**WORK TO COMPLETE**
Using the data below, gather each line that includes the word "computer".

(EXTRACTED RECORDS begins)

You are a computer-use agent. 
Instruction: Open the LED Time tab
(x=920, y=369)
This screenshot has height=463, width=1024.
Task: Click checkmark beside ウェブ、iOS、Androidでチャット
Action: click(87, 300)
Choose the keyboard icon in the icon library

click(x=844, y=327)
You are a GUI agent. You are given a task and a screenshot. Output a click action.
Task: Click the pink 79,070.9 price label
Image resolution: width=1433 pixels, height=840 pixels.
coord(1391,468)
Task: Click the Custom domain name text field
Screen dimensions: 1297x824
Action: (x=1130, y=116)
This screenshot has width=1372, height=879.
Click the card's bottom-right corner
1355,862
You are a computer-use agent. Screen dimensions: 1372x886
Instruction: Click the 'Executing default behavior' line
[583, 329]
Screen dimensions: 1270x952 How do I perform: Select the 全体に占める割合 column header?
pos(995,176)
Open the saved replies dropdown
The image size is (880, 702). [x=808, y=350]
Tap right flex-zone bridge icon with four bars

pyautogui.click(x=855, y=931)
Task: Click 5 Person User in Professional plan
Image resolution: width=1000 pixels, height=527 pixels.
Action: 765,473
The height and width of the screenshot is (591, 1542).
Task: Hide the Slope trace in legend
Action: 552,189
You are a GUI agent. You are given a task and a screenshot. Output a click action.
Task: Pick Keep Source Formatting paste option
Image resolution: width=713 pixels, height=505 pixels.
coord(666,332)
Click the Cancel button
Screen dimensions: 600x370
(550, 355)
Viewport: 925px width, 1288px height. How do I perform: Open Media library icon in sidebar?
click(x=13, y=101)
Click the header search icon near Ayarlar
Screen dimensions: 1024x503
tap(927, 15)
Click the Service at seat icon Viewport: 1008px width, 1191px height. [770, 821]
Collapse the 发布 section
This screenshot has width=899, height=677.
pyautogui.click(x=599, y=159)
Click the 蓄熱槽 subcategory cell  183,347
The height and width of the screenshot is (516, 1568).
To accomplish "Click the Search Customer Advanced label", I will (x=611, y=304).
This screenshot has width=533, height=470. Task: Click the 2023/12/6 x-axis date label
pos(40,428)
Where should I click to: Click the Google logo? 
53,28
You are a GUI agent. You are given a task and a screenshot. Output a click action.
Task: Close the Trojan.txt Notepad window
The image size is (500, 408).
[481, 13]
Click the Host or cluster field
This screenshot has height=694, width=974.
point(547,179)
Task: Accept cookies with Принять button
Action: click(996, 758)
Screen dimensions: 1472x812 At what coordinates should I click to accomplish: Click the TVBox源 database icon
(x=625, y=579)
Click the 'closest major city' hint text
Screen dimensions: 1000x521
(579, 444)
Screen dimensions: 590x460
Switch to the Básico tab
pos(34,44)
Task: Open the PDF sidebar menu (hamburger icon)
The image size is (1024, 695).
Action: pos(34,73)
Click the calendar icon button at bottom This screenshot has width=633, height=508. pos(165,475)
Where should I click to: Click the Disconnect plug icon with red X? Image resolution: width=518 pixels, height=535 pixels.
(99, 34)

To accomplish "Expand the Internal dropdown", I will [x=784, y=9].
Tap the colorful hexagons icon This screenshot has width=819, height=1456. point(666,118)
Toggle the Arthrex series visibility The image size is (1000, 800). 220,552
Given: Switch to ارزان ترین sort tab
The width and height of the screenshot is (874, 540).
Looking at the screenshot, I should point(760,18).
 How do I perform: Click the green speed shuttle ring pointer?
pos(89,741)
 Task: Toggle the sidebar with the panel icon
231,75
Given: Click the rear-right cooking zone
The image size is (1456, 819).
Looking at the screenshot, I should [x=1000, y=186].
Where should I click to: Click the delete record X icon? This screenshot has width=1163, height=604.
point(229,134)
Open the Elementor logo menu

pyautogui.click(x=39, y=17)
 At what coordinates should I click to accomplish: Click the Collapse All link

(EXTRACTED RECORDS ends)

**RESPONSE**
You are a computer-use agent. 
You are a computer-use agent. Screen dimensions: 1372x886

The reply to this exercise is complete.